The bill modifies both components of the record of the arrest. It (1) requires that the “blotter information” also include the arrestee's race and (2) eliminates the requirement to disclose the one additional report and instead requires the law enforcement agency to disclose certain other records describing the arrest. Under the bill, the agency must disclose the (1) arrest warrant application and supporting affidavits, if the arrest was made by warrant, or (2) official arrest, incident, or similar report, if the arrest was made without a warrant. If a judicial authority orders the affidavits or report sealed, in whole or in part, then the agency must disclose (1) the unsealed portion, if applicable, and (2) a report summarizing the circumstances that led to the arrest, without violating the judicial authority's order. The bill specifies that the “record of the arrest” does not include any investigative files a law enforcement agency compiles in connection with investigating a crime that results in an arrest.

The bill prohibits law enforcement agencies from redacting the record of the arrest except for (1) witnesses' identities; (2) specific information about the commission of a crime, if the agency reasonably believes it may prejudice a pending prosecution or a prospective law enforcement action; or (3) information ordered sealed by a judicial authority. Under current law, the law enforcement agency may redact information from the additional report (but not the blotter information) in accordance with FOIA's eight law enforcement records exemptions (see BACKGROUND).

The bill also requires that, during the period in which a person's prosecution is pending, law enforcement agencies disclose under FOIA any public record that documents or depicts a person's arrest or custody, unless there is an applicable statutory exemption from disclosure. A law enforcement agency that receives a FOIA request for such a record must notify the state's attorney for the judicial district where the arrest occurred. The bill allows the state's attorney to intervene in any proceeding before the Freedom of Information Commission concerning the requested record.

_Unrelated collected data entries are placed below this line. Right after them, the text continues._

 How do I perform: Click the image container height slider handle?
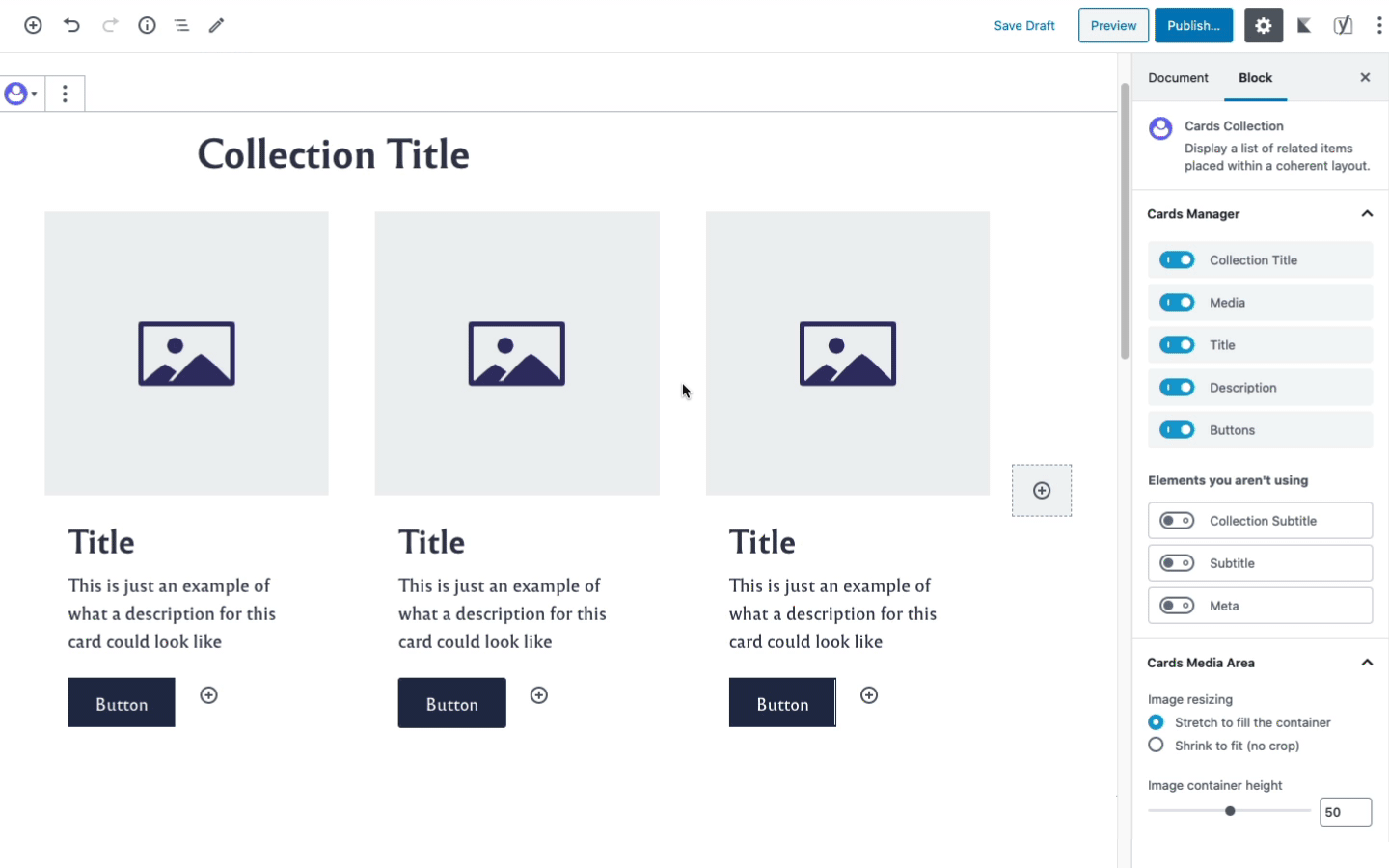tap(1230, 811)
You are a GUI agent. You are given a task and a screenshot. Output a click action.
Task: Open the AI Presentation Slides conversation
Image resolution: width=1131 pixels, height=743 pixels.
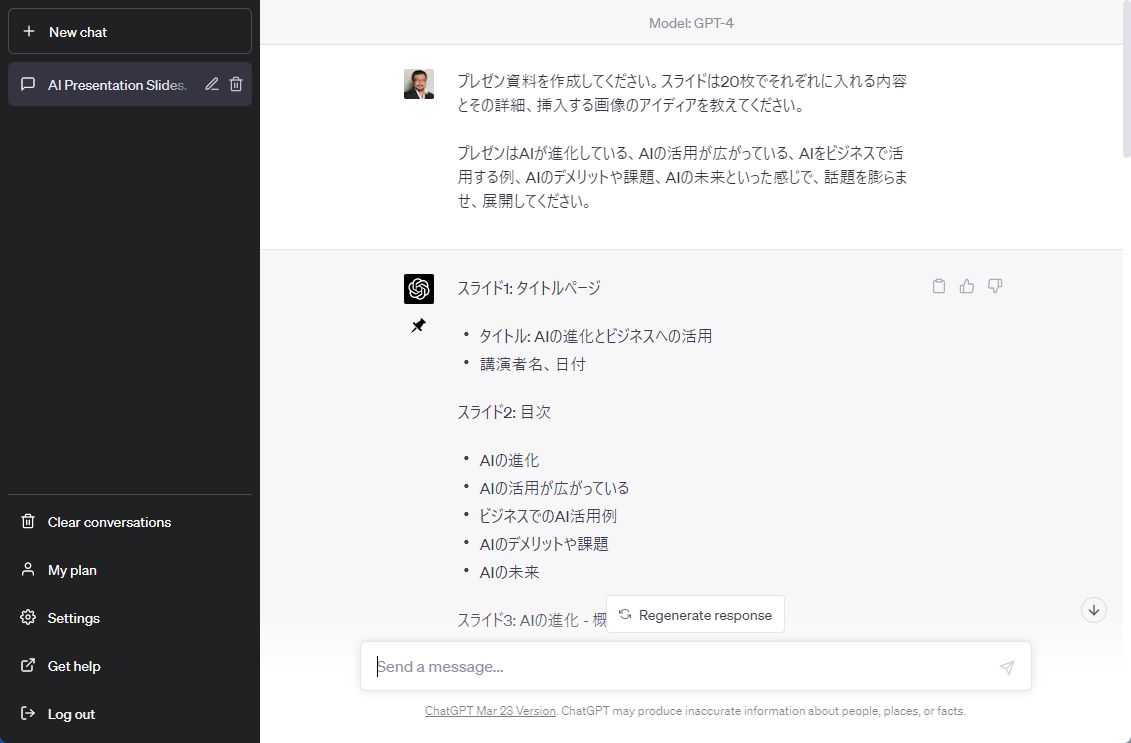pos(116,85)
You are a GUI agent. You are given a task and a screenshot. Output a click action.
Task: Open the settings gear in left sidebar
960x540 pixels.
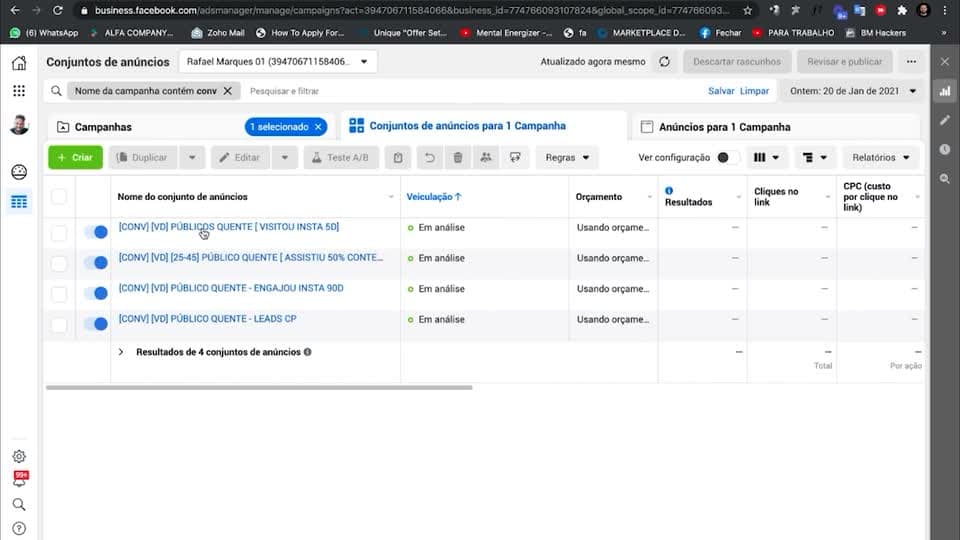[x=19, y=456]
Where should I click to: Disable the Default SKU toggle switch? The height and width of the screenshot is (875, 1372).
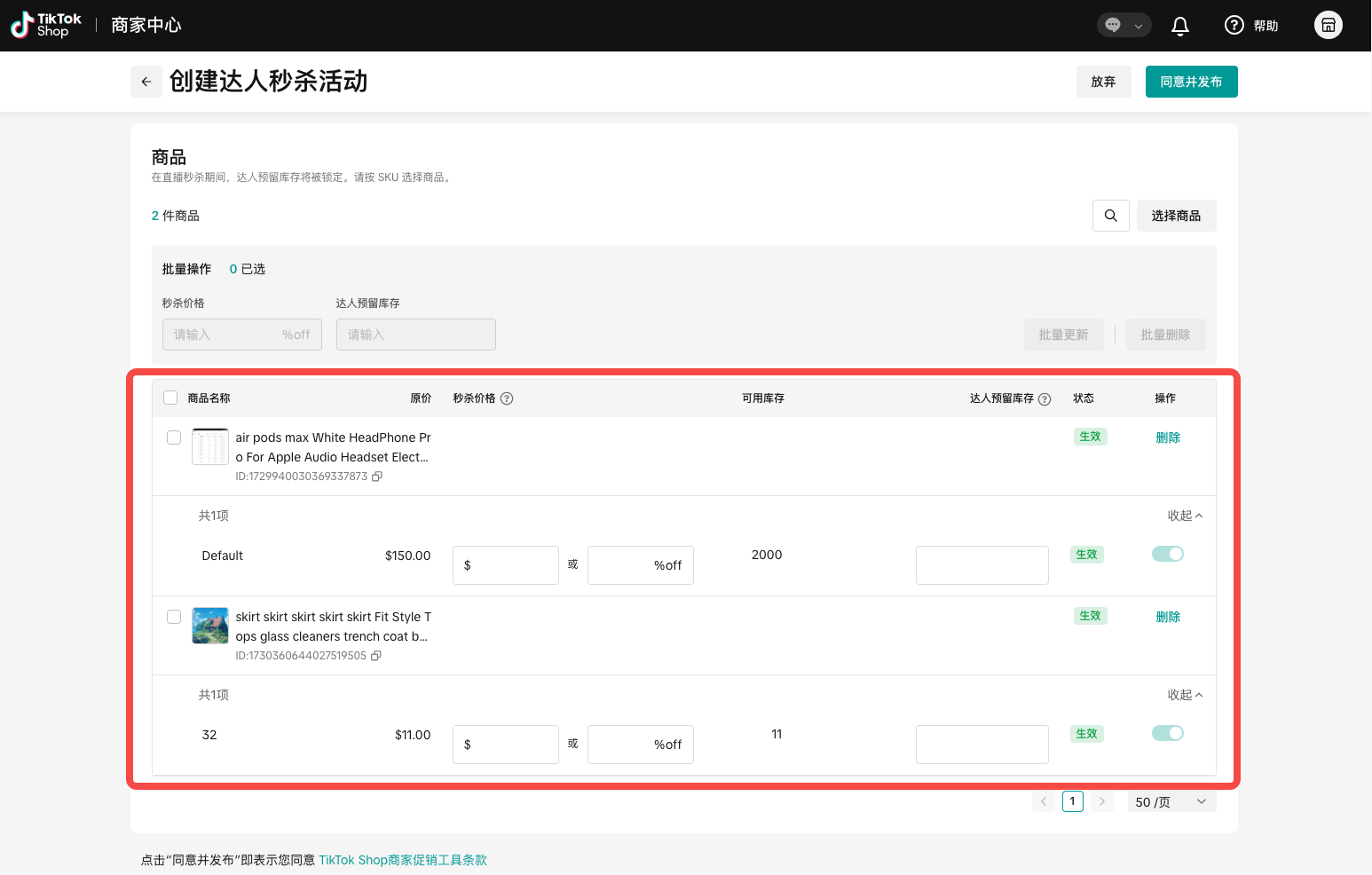pyautogui.click(x=1167, y=554)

Lastly, the bill specifies that it applies only when a prosecution is pending against the person who is the subject of the record (see BACKGROUND). At all other times, the applicable provisions of FOIA govern disclosure of the record (i.e., the record must be disclosed unless there is a statutory exemption from disclosure). It also makes technical changes.

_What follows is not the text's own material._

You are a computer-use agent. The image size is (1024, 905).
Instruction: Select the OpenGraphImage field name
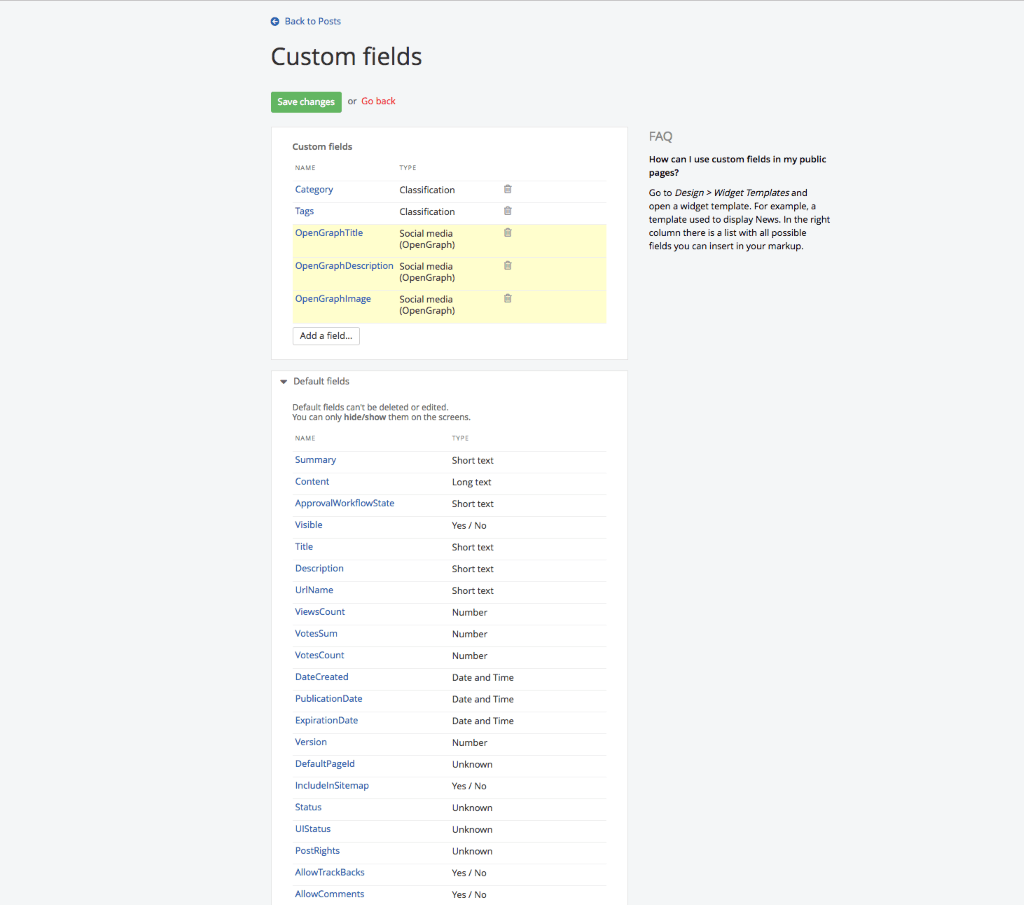point(333,299)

*House Amendment “A” replaces the previous file (File 760), which required law enforcement agencies to disclose the arrest warrant application or a report summarizing the arrest, as appropriate.

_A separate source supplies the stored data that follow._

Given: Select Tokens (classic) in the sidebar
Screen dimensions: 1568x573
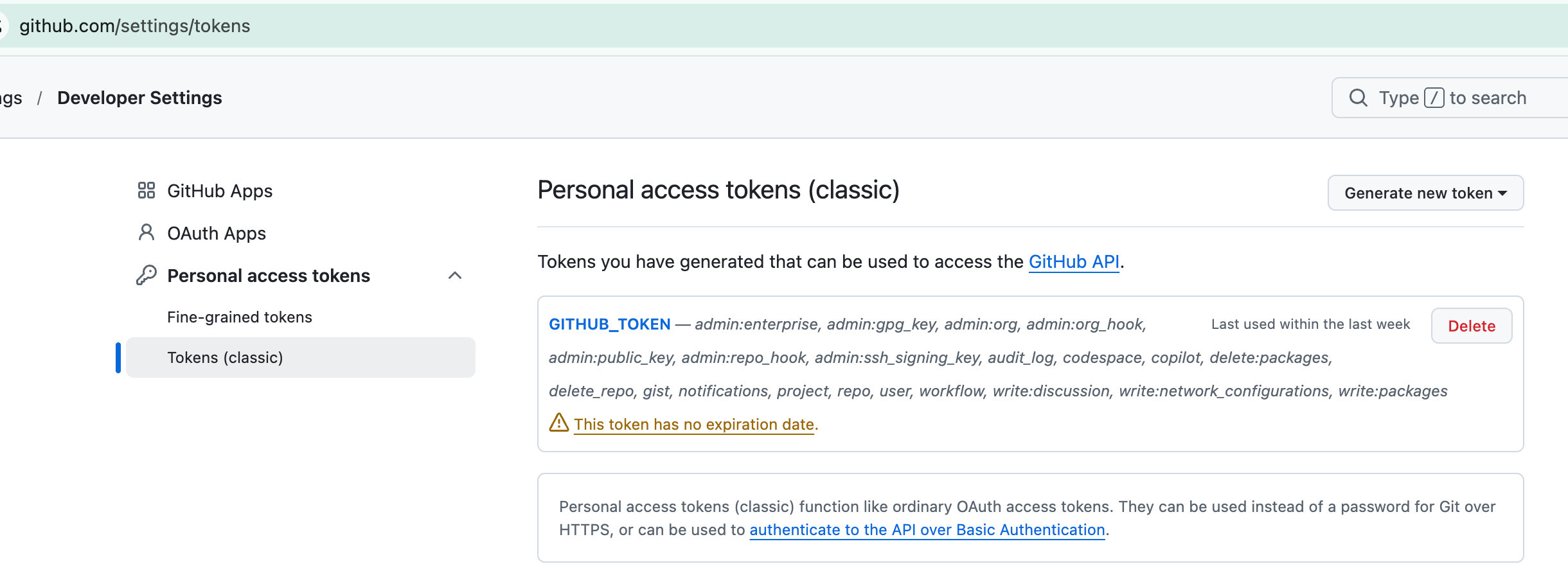Looking at the screenshot, I should pyautogui.click(x=225, y=358).
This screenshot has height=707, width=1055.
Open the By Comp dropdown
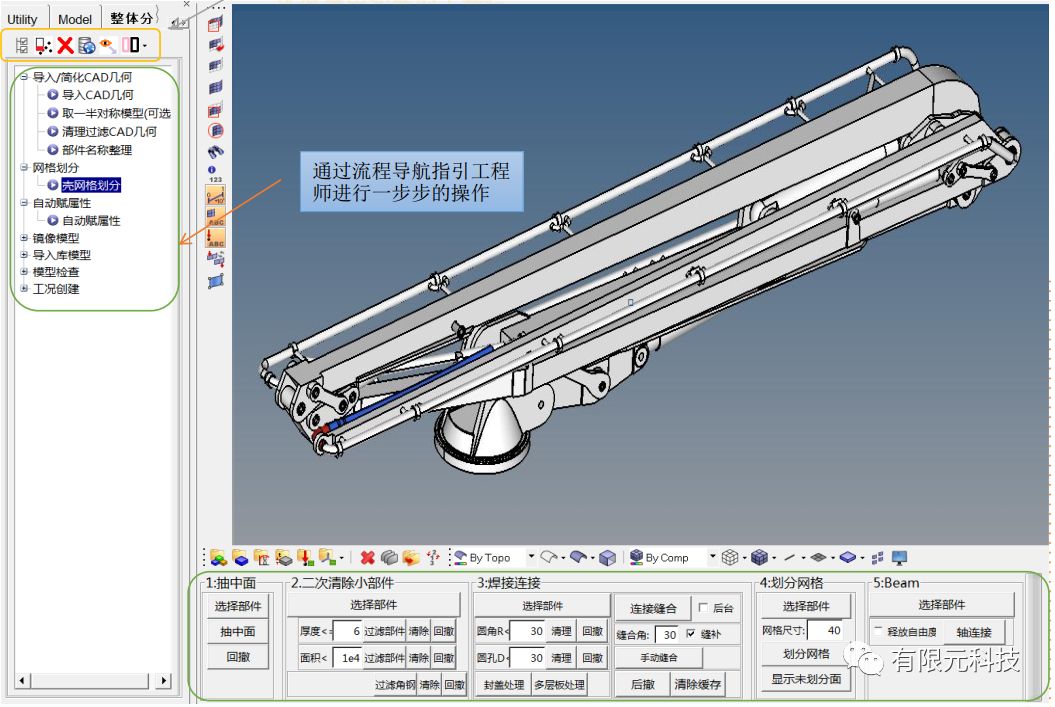tap(713, 558)
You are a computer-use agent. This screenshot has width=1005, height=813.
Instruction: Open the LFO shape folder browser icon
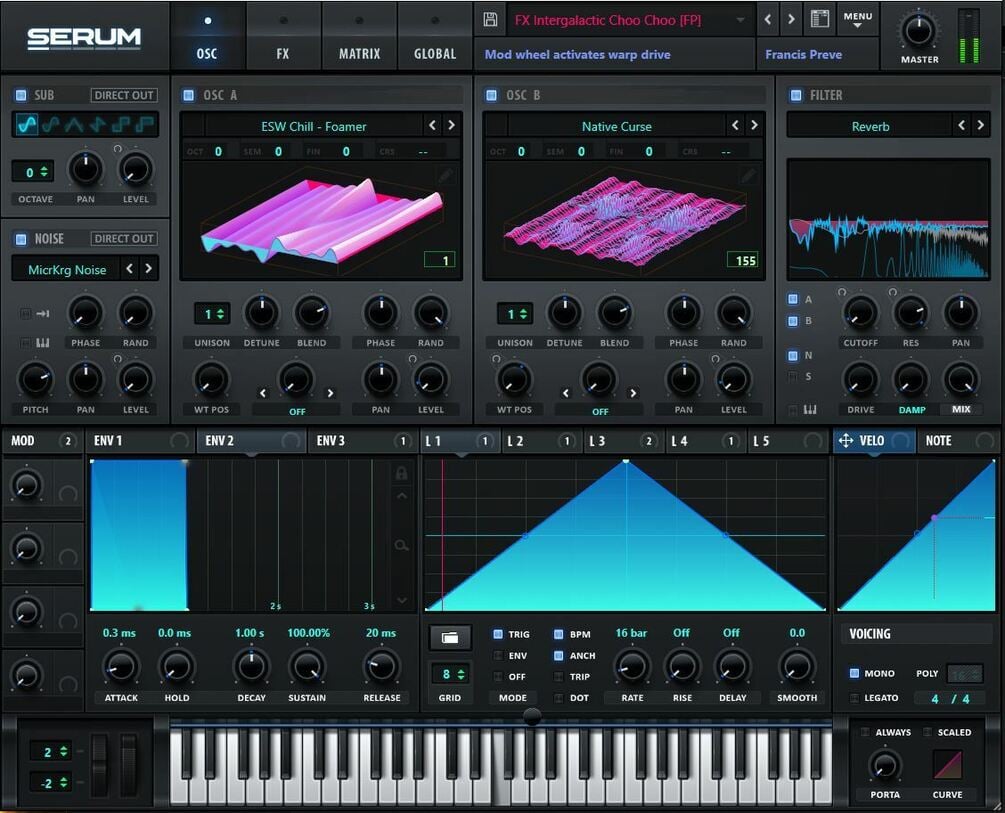(x=449, y=637)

EFFECTIVE DATE: October 1, 2015.


Law Enforcement Records Exemption

FOIA exempts law enforcement records from disclosure if they were compiled in connection with the detection or investigation of crime and disclosure would not be in the public interest because it would reveal:

1. the identity of informants or witnesses not otherwise known whose safety would be endangered or who would be subject to threat or intimidation if their identity was made known;

2. the identity of witnesses who are minors;

3. witnesses' signed statements;

4. information to be used in a prospective law enforcement action if prejudicial to the action;

5. investigatory techniques not otherwise known to the general public;

6. juvenile arrest records, including any associated investigatory files;

7. the name and address of the victim of (a) sexual assault or (b) risk of injury to a minor, or of an attempt thereof; or

8. uncorroborated allegations subject to destruction (CGS 1-210(b)(3)).

Pending Prosecution

In Commissioner of Public Safety v. Freedom of Information Commission, 312 Conn. 513 (2014), the Connecticut Supreme Court held that, during a pending prosecution, only the “record of the arrest” (see above) is subject to disclosure by law enforcement agencies under FOIA.

Legislative History

The House referred the bill (File 676) to the Judiciary Committee, which reported a substitute that replaced the original file. The original file required that other records pertaining to a person's arrest (beyond the “record of the arrest”) be disclosed under FOIA, regardless of any pending prosecution, unless they are exempt from disclosure under one of FOIA's law enforcement records exemptions.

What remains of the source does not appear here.